Every line containing "Website" should be copied out. Go through the entries and find them.
Records provided START
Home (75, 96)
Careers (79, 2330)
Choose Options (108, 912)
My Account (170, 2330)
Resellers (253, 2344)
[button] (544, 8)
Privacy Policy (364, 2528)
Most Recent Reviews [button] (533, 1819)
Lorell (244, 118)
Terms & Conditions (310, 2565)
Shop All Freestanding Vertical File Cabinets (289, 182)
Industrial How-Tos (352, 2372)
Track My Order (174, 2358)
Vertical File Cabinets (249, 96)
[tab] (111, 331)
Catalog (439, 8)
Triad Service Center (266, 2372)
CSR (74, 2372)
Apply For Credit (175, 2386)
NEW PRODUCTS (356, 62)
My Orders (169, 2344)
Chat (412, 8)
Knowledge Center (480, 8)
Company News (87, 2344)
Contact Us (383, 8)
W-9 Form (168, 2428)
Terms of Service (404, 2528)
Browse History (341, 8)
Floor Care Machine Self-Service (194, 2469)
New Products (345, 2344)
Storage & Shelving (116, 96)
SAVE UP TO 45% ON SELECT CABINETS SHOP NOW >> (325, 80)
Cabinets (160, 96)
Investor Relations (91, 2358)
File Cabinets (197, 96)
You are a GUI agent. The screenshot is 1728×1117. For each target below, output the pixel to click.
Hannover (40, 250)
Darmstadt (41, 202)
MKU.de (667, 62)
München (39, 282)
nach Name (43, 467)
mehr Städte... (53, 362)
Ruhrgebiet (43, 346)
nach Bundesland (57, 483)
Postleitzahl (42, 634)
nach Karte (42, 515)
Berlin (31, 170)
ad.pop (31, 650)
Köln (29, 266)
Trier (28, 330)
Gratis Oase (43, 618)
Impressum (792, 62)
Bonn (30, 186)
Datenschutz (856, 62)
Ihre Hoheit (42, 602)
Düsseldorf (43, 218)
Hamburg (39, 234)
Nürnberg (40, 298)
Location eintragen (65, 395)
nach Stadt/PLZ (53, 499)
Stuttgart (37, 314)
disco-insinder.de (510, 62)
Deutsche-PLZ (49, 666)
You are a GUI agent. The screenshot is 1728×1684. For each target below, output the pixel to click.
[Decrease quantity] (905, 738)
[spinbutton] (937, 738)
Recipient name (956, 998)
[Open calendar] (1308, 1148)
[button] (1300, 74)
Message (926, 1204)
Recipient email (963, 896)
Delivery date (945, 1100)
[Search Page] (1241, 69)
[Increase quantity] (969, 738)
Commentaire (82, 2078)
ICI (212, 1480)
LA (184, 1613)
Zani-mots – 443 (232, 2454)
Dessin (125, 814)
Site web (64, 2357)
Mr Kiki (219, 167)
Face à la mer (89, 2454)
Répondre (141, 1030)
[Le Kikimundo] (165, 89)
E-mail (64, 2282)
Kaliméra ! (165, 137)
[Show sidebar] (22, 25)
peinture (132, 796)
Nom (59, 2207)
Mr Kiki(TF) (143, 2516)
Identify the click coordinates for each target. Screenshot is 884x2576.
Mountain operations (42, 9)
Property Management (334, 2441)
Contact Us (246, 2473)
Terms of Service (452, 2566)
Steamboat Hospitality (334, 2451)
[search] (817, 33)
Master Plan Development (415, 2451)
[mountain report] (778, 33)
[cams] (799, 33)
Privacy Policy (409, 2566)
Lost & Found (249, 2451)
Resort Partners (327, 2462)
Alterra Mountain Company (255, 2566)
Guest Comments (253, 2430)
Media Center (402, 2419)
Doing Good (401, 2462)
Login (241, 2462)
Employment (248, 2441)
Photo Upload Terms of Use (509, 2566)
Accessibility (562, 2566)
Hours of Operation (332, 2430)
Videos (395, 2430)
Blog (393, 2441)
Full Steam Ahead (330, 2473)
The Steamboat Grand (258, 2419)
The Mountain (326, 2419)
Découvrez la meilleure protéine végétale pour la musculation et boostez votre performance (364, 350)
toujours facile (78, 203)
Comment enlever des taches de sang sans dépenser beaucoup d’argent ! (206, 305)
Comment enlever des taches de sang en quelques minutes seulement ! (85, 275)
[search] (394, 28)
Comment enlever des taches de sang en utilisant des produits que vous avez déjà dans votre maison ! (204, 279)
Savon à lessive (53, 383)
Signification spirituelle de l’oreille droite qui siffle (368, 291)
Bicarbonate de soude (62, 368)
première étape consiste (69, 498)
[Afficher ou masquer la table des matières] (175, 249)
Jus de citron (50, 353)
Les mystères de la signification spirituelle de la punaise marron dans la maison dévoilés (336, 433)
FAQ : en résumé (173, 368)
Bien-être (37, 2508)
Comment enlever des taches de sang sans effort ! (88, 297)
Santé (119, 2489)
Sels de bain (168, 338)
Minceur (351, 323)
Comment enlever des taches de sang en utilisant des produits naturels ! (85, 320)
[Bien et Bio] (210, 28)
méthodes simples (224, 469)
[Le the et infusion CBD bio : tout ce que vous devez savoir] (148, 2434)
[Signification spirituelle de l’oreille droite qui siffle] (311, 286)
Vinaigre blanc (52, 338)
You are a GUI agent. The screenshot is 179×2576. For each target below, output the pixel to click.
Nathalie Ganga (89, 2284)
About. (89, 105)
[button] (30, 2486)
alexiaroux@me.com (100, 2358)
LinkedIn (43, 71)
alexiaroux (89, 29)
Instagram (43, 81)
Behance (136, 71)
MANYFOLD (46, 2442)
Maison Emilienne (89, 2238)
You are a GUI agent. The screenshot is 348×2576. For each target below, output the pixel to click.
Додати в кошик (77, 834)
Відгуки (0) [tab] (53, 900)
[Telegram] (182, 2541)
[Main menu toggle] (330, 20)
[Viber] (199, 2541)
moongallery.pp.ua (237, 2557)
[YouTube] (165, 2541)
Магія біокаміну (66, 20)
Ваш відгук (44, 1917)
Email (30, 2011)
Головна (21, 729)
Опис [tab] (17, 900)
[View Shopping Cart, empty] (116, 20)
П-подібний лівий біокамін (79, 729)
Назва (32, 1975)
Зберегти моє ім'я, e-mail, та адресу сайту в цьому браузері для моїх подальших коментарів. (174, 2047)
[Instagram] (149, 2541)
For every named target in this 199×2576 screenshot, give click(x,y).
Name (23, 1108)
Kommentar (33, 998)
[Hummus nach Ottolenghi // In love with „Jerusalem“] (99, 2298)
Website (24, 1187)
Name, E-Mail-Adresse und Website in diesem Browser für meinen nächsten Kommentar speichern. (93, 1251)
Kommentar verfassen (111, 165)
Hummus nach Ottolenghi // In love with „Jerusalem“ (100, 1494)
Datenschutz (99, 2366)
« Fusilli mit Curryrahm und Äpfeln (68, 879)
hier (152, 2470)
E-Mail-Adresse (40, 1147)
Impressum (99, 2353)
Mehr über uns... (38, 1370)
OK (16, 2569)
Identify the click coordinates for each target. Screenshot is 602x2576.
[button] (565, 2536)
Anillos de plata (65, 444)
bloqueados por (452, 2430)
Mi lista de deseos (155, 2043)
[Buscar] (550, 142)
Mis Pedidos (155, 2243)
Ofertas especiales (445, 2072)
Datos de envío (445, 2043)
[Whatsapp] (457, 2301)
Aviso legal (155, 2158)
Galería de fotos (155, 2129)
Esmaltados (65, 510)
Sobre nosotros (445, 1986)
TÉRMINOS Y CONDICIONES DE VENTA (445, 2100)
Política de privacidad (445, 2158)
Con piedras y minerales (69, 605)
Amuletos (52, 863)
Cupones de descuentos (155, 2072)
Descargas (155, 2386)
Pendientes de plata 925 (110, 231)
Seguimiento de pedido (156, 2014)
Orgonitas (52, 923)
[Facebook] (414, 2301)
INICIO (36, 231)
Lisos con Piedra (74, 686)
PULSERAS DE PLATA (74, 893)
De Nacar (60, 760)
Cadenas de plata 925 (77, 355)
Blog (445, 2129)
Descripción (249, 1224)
Records provided END
→ **Response to this exercise**
Website (24, 1187)
Name, E-Mail-Adresse und Website in diesem Browser für meinen nächsten Kommentar speichern. (93, 1251)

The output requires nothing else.